Lesquerella seed compounds called hydroxy fatty acids may be alternatives to those now obtained from imported castor oil to make resins, waxes, lubricating greases, cosmetics and other products, according to ARS lesquerella breeder David A. Dierig at Phoenix, Ariz. America imports castor oil from India, Brazil, the Netherlands, the United Kingdom and Indonesia.
Natural thickeners, made from chemicals on the seed coat, might be used in food processing. The protein-rich meal, left over after oil is removed, may supplement cattle feed.

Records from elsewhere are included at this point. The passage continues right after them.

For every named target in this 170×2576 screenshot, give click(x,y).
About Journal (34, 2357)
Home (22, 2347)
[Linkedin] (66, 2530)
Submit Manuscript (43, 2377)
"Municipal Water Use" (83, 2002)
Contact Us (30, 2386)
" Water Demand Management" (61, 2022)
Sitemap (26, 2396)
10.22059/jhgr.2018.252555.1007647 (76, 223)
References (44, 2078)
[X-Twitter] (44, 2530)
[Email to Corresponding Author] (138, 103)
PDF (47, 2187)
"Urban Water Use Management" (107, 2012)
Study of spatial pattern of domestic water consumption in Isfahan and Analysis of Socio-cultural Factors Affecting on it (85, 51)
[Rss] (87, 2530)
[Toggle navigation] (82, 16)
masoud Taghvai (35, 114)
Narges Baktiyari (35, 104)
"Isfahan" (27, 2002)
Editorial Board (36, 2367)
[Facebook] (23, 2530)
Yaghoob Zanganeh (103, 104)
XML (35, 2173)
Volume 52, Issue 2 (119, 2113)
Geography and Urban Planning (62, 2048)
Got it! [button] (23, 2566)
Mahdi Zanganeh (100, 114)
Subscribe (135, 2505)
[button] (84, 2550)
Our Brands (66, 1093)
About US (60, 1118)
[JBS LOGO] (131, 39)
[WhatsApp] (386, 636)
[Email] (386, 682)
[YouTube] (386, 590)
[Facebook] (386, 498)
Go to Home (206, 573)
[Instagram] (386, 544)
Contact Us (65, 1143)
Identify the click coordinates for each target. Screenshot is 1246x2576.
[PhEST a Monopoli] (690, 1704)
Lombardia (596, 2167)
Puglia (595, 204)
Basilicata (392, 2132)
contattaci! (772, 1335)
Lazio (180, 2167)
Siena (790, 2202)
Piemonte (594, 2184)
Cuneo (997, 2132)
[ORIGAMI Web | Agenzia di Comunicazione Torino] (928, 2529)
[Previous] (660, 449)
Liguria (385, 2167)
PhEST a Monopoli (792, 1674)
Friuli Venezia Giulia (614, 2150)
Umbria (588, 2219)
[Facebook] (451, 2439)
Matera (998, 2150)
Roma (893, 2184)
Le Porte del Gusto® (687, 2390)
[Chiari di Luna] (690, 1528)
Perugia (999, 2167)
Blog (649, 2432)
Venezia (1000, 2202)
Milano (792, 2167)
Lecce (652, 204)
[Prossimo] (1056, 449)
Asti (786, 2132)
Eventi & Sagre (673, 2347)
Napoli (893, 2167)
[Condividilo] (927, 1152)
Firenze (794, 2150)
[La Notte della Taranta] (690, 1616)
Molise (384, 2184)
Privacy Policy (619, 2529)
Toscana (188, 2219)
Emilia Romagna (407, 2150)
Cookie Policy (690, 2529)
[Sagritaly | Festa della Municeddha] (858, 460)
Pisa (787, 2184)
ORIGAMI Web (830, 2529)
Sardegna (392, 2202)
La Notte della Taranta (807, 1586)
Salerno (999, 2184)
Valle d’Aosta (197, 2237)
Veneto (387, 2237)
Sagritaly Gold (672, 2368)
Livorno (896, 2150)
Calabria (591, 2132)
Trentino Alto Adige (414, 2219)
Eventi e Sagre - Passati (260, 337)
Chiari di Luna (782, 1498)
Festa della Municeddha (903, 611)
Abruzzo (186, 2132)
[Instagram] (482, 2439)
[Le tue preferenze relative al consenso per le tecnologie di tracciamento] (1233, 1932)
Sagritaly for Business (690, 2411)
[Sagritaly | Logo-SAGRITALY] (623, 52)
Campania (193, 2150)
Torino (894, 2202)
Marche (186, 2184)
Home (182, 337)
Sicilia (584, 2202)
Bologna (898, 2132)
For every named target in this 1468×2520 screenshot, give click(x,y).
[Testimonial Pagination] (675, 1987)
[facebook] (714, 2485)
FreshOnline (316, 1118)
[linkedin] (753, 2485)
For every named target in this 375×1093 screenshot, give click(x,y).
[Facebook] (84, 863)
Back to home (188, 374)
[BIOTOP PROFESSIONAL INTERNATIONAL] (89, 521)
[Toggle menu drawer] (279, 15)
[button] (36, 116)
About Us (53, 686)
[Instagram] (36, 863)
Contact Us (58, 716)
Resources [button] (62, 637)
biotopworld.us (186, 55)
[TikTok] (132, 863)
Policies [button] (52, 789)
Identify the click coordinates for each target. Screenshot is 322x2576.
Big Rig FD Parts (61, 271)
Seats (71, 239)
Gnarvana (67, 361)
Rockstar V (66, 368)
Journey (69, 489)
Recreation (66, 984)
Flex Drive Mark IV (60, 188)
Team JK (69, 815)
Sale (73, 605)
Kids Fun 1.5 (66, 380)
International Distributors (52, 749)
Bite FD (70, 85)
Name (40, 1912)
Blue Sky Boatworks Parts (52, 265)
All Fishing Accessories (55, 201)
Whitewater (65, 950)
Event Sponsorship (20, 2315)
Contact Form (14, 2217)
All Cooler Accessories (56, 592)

Breeding Americas L. fendleri with wild relatives may yield offspring that bear bigger seeds with more oil and a higher amount of hydroxy fatty acids. This might boost lesquerella's potential as a profitable new crop for growers in the Southwest.
Dierig, along with Andrew M. Salywon of Arizona State University, Tempe, will join colleagues from Mexicos Antonio Narro Agricultural University, Coahuila, on the expeditions to the states of Chihuahua, Coahuila, Durango, Hidalgo, Nuevo León, Oaxaca, Puebla, San Luis Potosí, Tamaulipas and Zacatecas.
Some seed will be planted at test plots in Arizona. Later, a selection of seed harvested from the Arizona plots will be given to a plant gene bank in the U.S. National Plant Germplasm System. The scientists are the first to collect lesquerella from Mexico for the Germplasm System.